Can you reproduce only the entries starting at the line containing "2534x1456 pixels. How" and ending at the line containing "point(30,426)", with "Net Income" swapped for "Gross Profit" and everything else left as it is?

Record set:
* * * * *

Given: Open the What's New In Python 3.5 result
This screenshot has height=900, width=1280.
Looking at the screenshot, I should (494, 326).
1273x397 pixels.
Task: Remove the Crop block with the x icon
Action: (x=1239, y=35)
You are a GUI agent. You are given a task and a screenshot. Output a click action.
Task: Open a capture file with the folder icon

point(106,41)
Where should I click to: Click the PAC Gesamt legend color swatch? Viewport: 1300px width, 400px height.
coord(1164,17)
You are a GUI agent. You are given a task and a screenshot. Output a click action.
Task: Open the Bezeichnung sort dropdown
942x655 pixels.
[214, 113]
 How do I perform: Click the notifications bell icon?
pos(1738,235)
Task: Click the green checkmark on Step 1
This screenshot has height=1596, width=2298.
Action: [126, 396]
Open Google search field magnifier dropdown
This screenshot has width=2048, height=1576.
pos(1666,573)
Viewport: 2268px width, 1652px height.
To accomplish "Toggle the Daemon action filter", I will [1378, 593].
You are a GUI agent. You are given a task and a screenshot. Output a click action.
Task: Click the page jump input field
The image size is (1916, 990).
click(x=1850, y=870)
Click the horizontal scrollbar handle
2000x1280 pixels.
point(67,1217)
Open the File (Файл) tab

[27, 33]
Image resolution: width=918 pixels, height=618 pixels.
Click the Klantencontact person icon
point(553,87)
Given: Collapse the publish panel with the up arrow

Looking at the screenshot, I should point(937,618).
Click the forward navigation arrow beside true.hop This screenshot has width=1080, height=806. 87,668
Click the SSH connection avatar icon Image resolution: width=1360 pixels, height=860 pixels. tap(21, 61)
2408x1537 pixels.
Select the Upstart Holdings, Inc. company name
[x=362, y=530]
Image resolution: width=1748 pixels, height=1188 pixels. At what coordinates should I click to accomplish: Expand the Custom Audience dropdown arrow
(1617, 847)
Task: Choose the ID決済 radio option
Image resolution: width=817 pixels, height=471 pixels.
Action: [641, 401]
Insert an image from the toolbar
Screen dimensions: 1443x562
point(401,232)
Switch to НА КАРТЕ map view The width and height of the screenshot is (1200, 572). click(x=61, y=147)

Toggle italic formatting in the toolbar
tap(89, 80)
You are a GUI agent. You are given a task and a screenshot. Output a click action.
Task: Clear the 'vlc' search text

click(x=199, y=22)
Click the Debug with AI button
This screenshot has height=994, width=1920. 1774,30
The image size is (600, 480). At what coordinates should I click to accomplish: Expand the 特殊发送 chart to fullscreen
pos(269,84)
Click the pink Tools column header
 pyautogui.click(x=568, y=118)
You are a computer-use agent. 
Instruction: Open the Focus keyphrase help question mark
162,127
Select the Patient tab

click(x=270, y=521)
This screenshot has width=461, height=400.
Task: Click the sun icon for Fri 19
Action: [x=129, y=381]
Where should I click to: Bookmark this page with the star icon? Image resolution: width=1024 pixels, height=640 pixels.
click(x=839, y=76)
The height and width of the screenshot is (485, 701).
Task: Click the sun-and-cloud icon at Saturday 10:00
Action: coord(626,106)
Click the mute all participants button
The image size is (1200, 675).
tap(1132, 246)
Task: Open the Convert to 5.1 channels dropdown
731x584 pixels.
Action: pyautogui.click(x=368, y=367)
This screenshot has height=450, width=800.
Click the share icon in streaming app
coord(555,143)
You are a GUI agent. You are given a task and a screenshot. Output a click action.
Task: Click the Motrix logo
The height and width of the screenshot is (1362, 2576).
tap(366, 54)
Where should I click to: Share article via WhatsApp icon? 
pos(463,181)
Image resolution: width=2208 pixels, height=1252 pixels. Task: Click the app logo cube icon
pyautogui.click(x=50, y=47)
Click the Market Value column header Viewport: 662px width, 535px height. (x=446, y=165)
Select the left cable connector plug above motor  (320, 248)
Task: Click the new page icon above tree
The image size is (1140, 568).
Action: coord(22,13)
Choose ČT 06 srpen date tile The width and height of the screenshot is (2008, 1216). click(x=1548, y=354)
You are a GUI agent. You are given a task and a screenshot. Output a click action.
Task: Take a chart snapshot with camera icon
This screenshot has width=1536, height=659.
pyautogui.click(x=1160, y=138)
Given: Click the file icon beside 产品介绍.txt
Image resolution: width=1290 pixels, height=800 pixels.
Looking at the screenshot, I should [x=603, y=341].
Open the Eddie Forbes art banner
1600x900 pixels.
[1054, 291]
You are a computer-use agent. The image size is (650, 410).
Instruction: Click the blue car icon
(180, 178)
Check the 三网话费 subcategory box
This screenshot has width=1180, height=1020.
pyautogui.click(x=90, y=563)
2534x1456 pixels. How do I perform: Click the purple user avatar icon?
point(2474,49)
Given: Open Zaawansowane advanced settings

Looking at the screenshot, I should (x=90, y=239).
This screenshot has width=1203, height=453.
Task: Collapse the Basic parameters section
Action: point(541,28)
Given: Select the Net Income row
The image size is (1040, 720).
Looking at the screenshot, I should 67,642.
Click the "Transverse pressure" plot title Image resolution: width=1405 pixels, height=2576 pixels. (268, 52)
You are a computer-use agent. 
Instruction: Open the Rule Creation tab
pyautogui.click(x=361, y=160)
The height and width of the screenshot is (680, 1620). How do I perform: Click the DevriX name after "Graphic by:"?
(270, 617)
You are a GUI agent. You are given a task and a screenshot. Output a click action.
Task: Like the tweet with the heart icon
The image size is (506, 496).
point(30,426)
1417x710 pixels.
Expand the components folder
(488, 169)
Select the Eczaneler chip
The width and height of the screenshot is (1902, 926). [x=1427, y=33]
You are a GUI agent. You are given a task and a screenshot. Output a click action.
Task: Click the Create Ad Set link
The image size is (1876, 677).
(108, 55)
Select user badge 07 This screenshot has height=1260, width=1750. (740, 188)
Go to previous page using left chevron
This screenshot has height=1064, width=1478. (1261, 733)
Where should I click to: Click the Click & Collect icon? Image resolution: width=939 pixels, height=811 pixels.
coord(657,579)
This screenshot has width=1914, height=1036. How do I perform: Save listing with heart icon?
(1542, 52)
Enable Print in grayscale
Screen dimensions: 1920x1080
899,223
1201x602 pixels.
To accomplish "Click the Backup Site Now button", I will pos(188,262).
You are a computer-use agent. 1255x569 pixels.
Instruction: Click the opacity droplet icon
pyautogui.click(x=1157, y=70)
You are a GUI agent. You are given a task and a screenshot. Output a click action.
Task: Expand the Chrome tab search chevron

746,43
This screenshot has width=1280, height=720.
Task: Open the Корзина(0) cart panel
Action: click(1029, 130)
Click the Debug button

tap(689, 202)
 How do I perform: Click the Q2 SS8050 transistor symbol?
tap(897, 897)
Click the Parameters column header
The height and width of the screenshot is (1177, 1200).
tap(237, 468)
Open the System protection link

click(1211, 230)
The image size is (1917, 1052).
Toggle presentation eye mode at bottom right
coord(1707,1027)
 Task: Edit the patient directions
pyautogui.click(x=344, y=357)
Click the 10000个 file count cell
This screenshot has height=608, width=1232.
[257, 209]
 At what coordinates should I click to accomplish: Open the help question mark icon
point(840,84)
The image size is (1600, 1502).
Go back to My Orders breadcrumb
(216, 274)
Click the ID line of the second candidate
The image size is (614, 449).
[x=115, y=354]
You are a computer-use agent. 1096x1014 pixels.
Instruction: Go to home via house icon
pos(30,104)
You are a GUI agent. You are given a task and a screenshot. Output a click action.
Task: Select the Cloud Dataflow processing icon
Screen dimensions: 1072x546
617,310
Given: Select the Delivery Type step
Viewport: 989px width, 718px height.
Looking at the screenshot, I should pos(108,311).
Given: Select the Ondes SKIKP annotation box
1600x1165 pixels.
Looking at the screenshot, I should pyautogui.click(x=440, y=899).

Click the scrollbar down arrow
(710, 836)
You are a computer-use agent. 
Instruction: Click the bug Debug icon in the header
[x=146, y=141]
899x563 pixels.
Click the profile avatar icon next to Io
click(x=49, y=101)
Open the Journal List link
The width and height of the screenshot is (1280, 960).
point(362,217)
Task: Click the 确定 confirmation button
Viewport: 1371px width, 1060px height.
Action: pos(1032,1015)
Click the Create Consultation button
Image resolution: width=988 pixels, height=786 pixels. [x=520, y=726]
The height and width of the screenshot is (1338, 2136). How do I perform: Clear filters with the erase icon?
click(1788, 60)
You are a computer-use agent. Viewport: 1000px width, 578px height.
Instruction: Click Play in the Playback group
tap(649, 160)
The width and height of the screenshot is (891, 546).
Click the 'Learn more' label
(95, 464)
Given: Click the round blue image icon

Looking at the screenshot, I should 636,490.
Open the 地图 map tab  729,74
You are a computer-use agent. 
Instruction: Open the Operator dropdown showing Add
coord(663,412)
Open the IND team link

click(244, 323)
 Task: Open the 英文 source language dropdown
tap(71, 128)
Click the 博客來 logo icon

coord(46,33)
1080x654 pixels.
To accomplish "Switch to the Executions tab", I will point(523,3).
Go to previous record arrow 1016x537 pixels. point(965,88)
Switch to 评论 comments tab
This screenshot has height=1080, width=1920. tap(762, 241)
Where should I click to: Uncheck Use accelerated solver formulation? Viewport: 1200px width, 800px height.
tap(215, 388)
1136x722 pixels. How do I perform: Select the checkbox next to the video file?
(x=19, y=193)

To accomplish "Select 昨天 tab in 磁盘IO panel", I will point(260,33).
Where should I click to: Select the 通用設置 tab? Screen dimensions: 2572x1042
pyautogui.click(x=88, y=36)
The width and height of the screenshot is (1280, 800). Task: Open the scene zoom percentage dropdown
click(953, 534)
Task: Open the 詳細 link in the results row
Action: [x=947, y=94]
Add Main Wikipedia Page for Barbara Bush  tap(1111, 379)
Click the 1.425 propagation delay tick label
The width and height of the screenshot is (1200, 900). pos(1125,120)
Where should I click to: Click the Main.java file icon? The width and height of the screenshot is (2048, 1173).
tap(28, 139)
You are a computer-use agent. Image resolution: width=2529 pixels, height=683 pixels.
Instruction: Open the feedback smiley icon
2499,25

* * * * *

Output of the exercise:
2534x1456 pixels. How do I perform: Click the purple user avatar icon?
point(2474,49)
Given: Open Zaawansowane advanced settings

Looking at the screenshot, I should (x=90, y=239).
This screenshot has width=1203, height=453.
Task: Collapse the Basic parameters section
Action: point(541,28)
Given: Select the Gross Profit row
The image size is (1040, 720).
Looking at the screenshot, I should 67,642.
Click the "Transverse pressure" plot title Image resolution: width=1405 pixels, height=2576 pixels. (268, 52)
You are a computer-use agent. 
Instruction: Open the Rule Creation tab
pyautogui.click(x=361, y=160)
The height and width of the screenshot is (680, 1620). How do I perform: Click the DevriX name after "Graphic by:"?
(270, 617)
You are a GUI agent. You are given a task and a screenshot. Output a click action.
Task: Like the tweet with the heart icon
The image size is (506, 496).
point(30,426)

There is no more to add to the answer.